Oatmeal Bread
This slightly sweet whole grain loaf starts with a cup of cooked steel cut oats, although any kind of cooked oatmeal also be used. It’s great for toasting or for sandwiches.
Hands-On Time: 20 minutes Rising Time: 2- 2½ hours Bake Time: 30-40 minutes
WHAT YOU NEED:
2 - 2½ cups all-purpose or bread flour
1 cup whole wheat flour
2 tsp. dry yeast (or 1 envelope)
1 cup cooked oatmeal (preferably from steel cut oats or rolled oats)
1 cup milk or water
¼ cup molasses
2 Tbsp. butter or oil
1½ - 2 tsp. salt
Butter or oil to grease pan and proofing bowl
MAKING IT:
In a large bowl, stir together 1 cup all-purpose flour, 1 cup whole wheat flour and dry yeast.
In a saucepan, combine cooked oatmeal, milk, molasses, butter and salt. Stir until well blended. Heat mixture to a boil, then remove from heat to cool for about 30 minutes
When oatmeal mixture has cooled, add it to the flour mixture and stir vigorously with wooden spoon until a thick batter forms. Gradually stir the remaining all-purpose flour until dough ball forms in the bowl.
Turn dough onto lightly floured surface and knead for about 8-10 minutes, sprinkling flour on work surface as needed to keep dough from sticking.
Place dough in a large bowl that is greased with oil or butter. Spin dough ball in the bowl to lightly coat the surface and prevent drying. Cover with a clean towel or plastic wrap and let rise in a warm spot until about doubled in volume (60- 90 minutes).
Punch dough down and turn onto floured surface. Lightly knead once or twice to release large air bubbles. Shape into a loaf by pressing into a round disk. Fold in half and pinch seams together; tuck seams under the loaf. Place seam-side down in a greased 9 x 5-inch loaf pan.

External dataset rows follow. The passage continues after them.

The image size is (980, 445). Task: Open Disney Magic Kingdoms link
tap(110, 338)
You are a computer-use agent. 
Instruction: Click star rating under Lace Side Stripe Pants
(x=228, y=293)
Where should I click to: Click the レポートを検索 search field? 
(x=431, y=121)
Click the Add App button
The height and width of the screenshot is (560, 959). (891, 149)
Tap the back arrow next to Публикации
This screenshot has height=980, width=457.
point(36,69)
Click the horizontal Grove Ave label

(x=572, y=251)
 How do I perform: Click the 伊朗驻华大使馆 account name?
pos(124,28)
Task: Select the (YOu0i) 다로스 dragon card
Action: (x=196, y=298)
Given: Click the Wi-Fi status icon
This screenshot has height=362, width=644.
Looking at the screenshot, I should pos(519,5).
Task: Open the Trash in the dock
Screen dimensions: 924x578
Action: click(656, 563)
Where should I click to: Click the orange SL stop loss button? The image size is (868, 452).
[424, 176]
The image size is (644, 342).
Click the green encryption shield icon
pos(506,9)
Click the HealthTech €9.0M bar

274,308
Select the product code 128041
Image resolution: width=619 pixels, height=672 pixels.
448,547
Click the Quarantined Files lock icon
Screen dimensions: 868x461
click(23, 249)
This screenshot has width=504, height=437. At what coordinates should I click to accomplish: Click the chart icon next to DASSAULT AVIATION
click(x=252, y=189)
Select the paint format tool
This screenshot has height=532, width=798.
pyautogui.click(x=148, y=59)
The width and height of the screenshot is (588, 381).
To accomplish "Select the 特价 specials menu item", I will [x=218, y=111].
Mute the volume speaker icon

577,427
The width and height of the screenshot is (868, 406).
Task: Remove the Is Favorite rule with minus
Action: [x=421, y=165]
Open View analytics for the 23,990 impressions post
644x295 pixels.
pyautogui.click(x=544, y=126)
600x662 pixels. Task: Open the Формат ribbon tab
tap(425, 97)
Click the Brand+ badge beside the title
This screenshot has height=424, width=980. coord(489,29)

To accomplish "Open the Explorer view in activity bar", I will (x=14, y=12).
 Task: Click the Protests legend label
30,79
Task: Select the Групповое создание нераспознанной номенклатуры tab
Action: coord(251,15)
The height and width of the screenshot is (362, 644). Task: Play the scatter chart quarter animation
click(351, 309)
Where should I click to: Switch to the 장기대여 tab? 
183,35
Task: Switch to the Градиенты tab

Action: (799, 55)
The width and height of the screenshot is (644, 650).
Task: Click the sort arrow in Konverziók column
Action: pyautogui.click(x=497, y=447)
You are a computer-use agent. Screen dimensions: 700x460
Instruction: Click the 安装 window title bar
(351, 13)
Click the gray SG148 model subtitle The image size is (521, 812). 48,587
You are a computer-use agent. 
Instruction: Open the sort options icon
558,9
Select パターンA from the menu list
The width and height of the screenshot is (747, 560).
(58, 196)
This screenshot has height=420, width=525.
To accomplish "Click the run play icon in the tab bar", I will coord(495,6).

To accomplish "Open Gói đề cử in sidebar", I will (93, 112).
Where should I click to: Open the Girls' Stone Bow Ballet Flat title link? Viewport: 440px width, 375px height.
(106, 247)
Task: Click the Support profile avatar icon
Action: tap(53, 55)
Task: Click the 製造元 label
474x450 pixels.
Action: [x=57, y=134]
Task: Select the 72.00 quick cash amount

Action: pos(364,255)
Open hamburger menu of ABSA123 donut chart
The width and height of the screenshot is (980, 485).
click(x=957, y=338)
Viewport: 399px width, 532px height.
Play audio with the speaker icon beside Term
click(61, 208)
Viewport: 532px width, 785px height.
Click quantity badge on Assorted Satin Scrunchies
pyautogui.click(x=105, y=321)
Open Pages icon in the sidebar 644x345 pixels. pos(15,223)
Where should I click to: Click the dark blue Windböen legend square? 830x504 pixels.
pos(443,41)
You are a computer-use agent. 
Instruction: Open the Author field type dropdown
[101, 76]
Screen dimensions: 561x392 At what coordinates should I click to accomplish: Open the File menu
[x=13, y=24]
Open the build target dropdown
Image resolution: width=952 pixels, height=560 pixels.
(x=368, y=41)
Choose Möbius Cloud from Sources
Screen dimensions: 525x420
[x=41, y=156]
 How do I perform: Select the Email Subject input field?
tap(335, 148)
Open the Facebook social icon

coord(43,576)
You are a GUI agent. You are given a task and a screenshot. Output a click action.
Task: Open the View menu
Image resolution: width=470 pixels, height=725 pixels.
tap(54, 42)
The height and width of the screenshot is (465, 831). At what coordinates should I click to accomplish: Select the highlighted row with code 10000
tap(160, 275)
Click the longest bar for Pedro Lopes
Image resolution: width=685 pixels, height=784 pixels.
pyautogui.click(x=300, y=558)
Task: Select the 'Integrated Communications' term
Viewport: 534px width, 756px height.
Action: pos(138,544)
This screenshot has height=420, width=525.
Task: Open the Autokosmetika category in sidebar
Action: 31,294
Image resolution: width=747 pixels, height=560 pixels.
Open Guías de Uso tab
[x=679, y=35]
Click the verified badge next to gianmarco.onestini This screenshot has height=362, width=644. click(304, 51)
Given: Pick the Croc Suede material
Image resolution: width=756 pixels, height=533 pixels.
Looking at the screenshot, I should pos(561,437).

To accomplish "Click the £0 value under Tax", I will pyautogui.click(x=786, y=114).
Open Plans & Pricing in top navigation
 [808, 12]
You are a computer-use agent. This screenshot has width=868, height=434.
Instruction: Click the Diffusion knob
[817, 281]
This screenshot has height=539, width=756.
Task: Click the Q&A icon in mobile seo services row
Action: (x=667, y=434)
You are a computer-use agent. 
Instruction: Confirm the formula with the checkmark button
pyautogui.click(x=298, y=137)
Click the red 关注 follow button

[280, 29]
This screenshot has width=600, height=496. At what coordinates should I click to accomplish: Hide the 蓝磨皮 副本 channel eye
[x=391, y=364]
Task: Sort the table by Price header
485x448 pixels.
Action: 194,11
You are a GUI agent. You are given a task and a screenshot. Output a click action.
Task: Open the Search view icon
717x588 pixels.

Cover the pan with cloth or wax paper and let rise until dough is about 1½ inches above top edge of pan, about 60 minutes. Preheat oven to 375°F. Bake for 30-40 minutes or util loaf sounds hollow when bottom crust is tapped. Cool loaf on wire rack. Makes one large loaf (12-14 slices per loaf).
NUTRITION:
Nutrition Information per serving (1 slice): 160 Calories; 2.5g Total Fat; (1.5g Sat Fat; 0g Trans Fat); 5mg Chol; 280mg Sodium; 29g Total Carb; (2g Fiber; 6g Total Sugars; 5g Added Sugars); 5g Protein; 10% DV Iron
TIPS:
Quick Tip: Instead of using cooked oatmeal, substitute ½ cup dry rolled oats and add 1 cup additional water to the saucepan; proceed as directed.